● The request
Copy the stretch of the material from the line containing "Given: Navigate to Personal Relationships" through the end, substituting "cog icon" for "settings gear" and keeping everything else unchanged. Leave the pictures out of your answer.
--- Start of Data excerpts ---
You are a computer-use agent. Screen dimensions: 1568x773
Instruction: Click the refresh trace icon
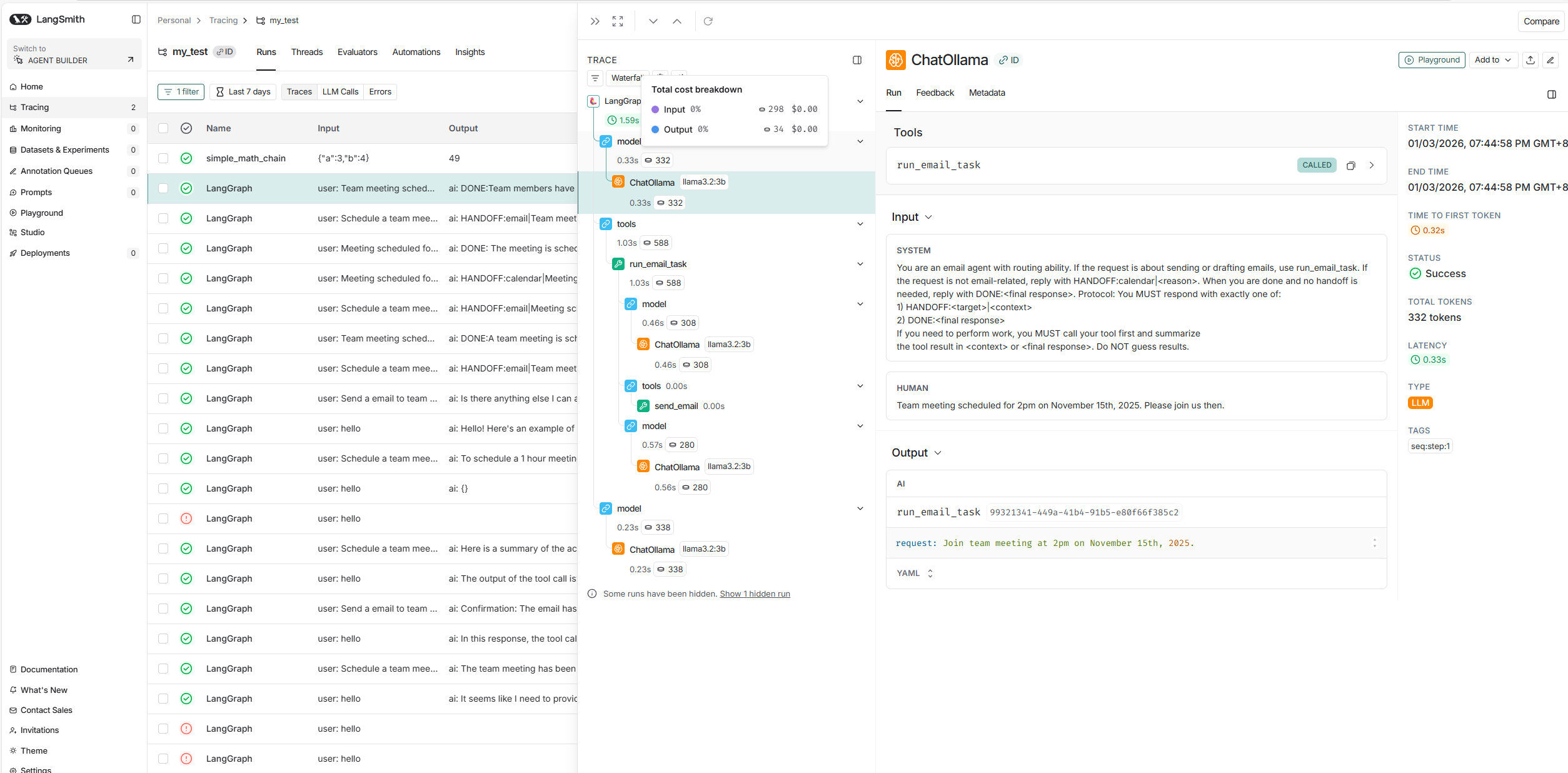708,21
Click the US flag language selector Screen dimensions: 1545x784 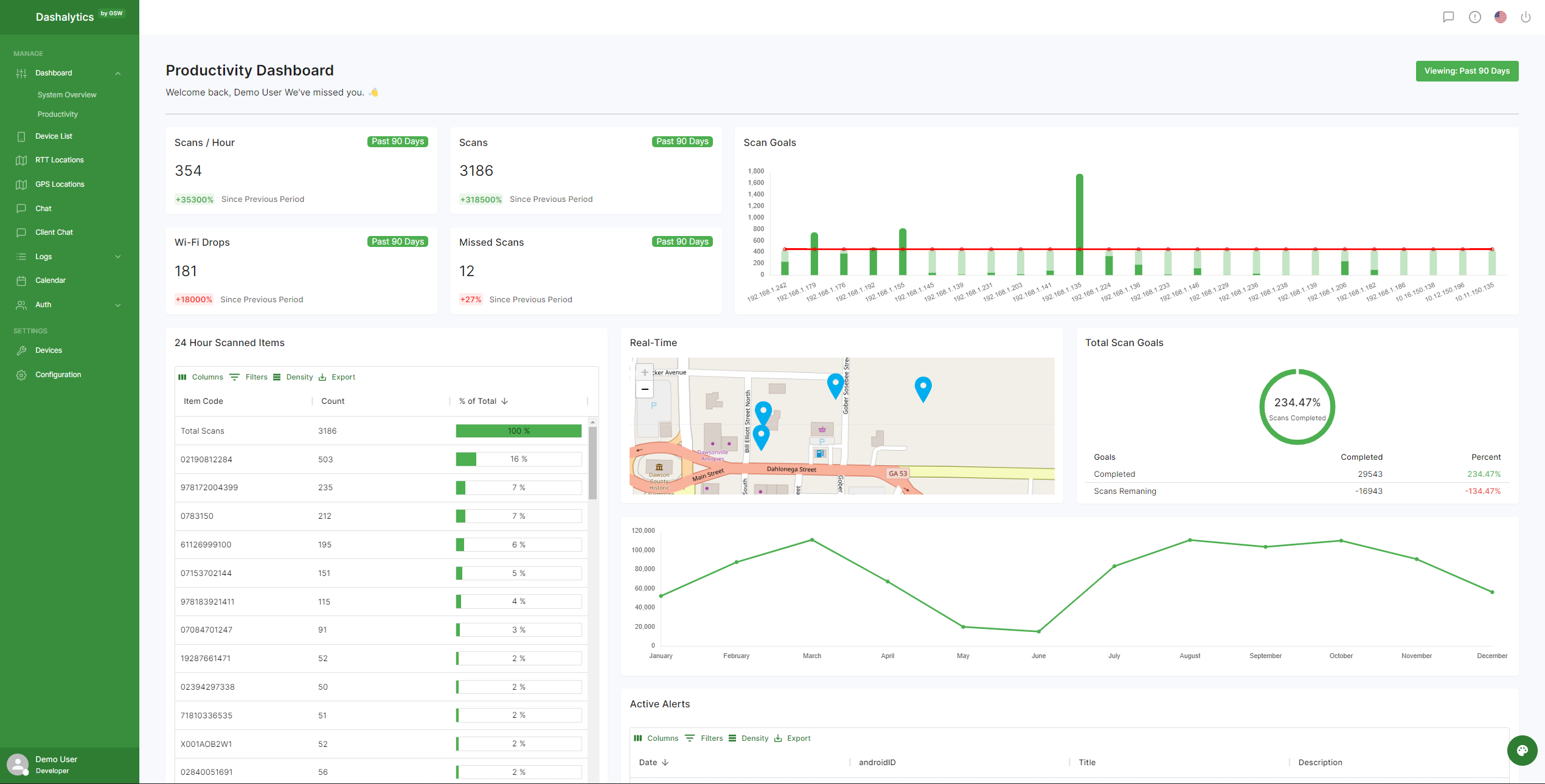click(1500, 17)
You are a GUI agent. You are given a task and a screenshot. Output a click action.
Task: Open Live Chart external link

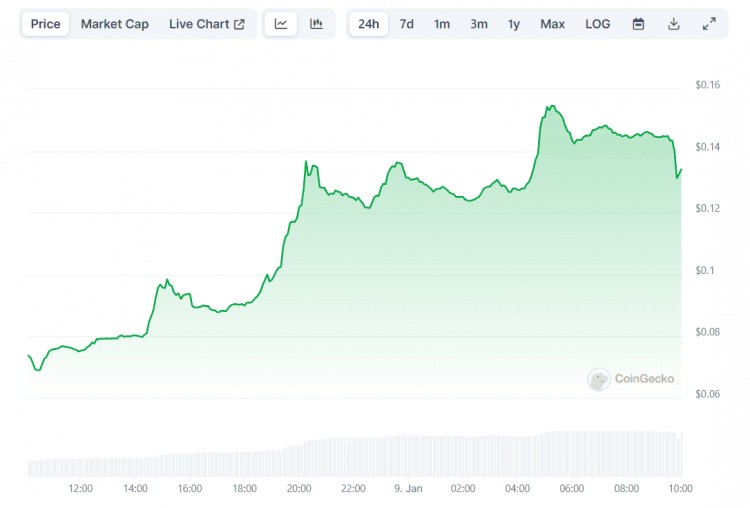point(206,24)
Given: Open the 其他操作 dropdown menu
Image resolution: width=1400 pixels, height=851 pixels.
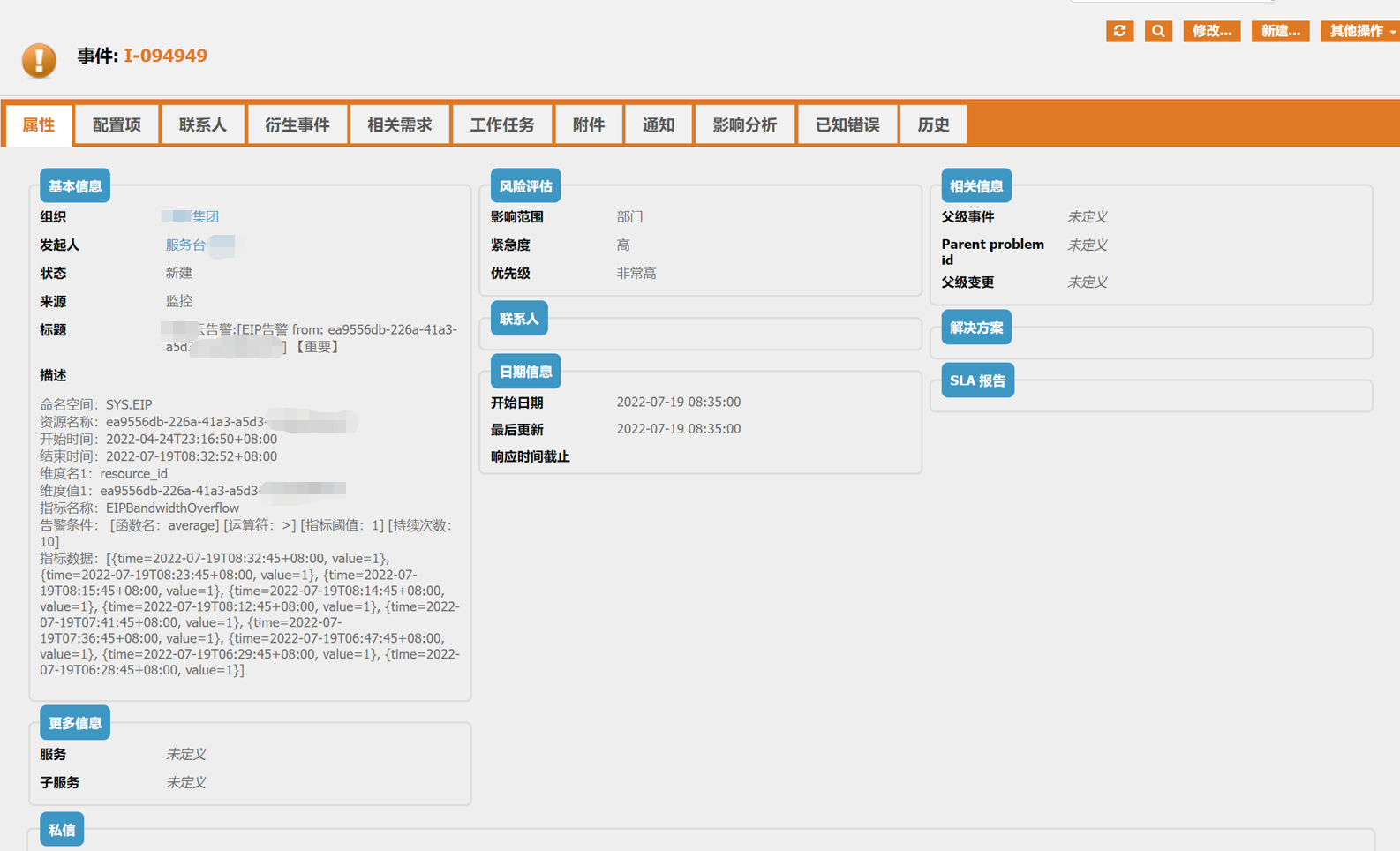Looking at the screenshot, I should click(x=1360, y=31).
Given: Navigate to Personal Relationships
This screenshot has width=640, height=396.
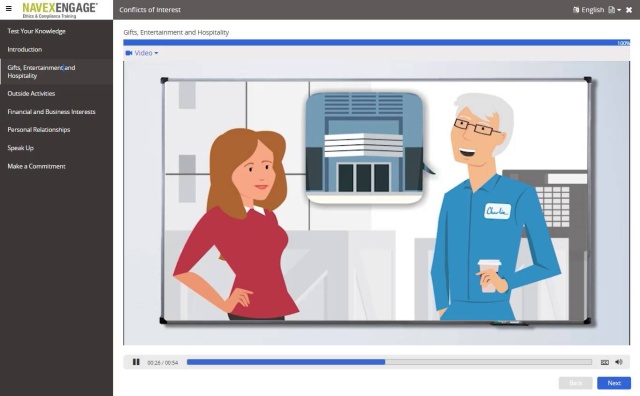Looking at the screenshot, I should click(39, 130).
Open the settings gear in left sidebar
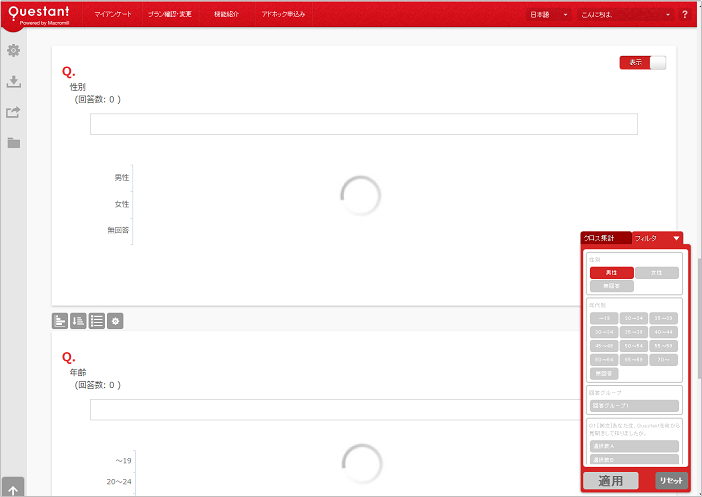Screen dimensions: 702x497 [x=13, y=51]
--- End of Data excerpts ---
● The result
Given: Navigate to Personal Relationships
This screenshot has width=640, height=396.
Looking at the screenshot, I should click(39, 130).
Open the cog icon in left sidebar
Screen dimensions: 702x497 [x=13, y=51]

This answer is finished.